Primeiro foram as castanheiras que cederam lugar ao pasto. Agora, a mata bruta transforma-se em carvão para alimentar a fornalha das siderúrgicas.

Nesta conjuntura, e da forma como se vêm elaborando estas linhas de financiamento, será uma quimera o que imaginam a Ministra do Meio Ambiente e o Presidente do BNDES: à lógica da iniciativa privada não interessa repor floresta e sim jogá-la abaixo.

Portanto, se o Governo Federal quer repor 1 milhão de hectare dentro do distrito Carajás, que arregace as mangas e faça o serviço ele mesmo, ou não haverá este amanhã perseguido na sexta-feira.
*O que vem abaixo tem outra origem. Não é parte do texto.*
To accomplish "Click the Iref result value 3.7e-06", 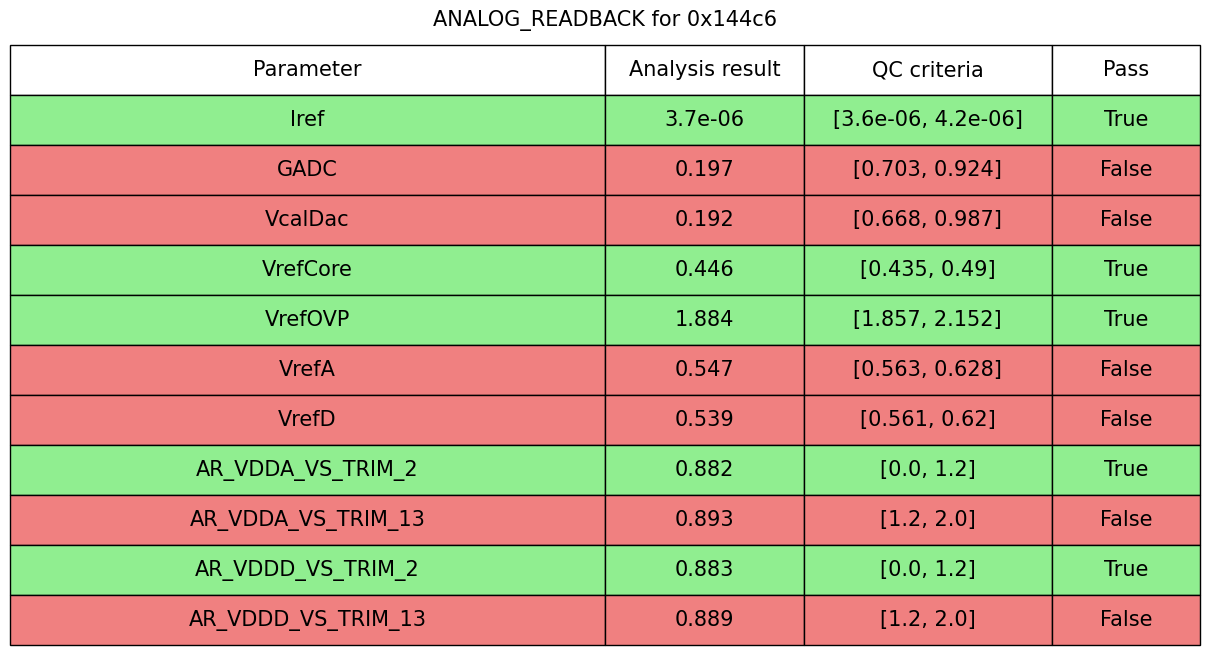I will pos(704,120).
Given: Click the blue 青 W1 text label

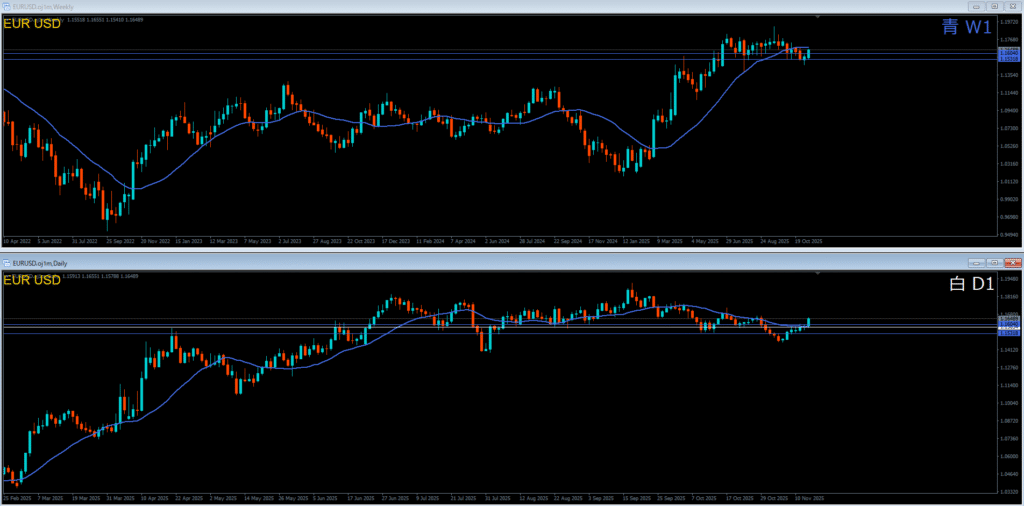Looking at the screenshot, I should coord(967,27).
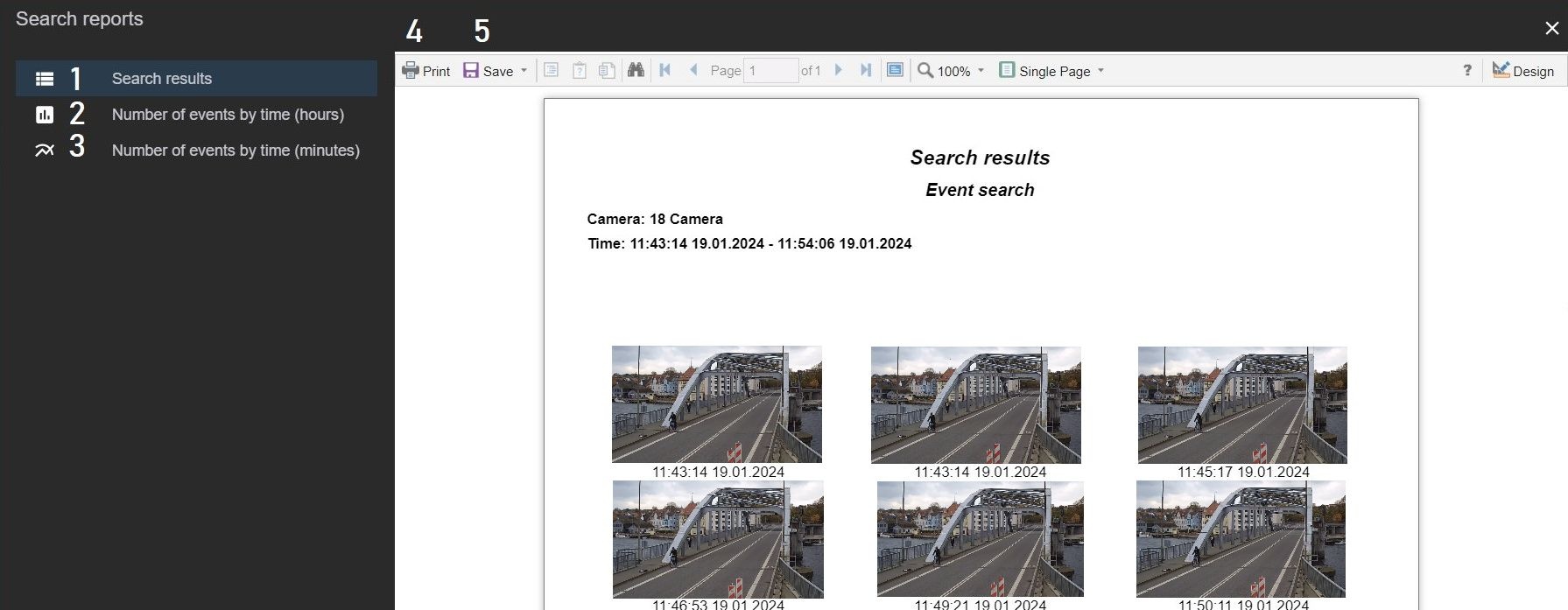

Eu não conheço plano de reflorestamento implementado pela iniciativa privada, que, até hoje, tenha sido factual e conseqüente.

"O financiamento do banco serviria para que grandes empresas consumidoras de produtos florestais comprassem, antecipadamente, a produção do pequeno produtor, por meio de pagamentos mensais, durante o período de crescimento da floresta (que varia de sete a 15 anos)" explica o diretor do Serviço Florestal Brasileiro.

"Isso garantiria renda para esses pequenos produtores e evitaria mais destruição florestal", conclui.

Eu não acredito nisto para a finalidade ambiental a que se propõe a tese. Haverá sim renda para o pequeno agricultor, através do financiamento de compra à grande empresa: só isto.

Na prática, o Governo estará financiando mais degradação ambiental, pois, com a estrutura precária de fiscalização que o Estado tem hoje, não será cultivada floresta alguma e sim derrubada a existente para vender como se cultivada fosse, à exemplo de práticas análogas que já agora ocorrem.

Não quero crer que haja, por parte do Governo, a credulidade de que tal arquitetura seja conseqüente.

Não seria necessário este repasse, à titulo de gestão democrática da questão ambiental, se o Estado tomasse para si a responsabilidade primeira de por a mão na massa, ou na árvore.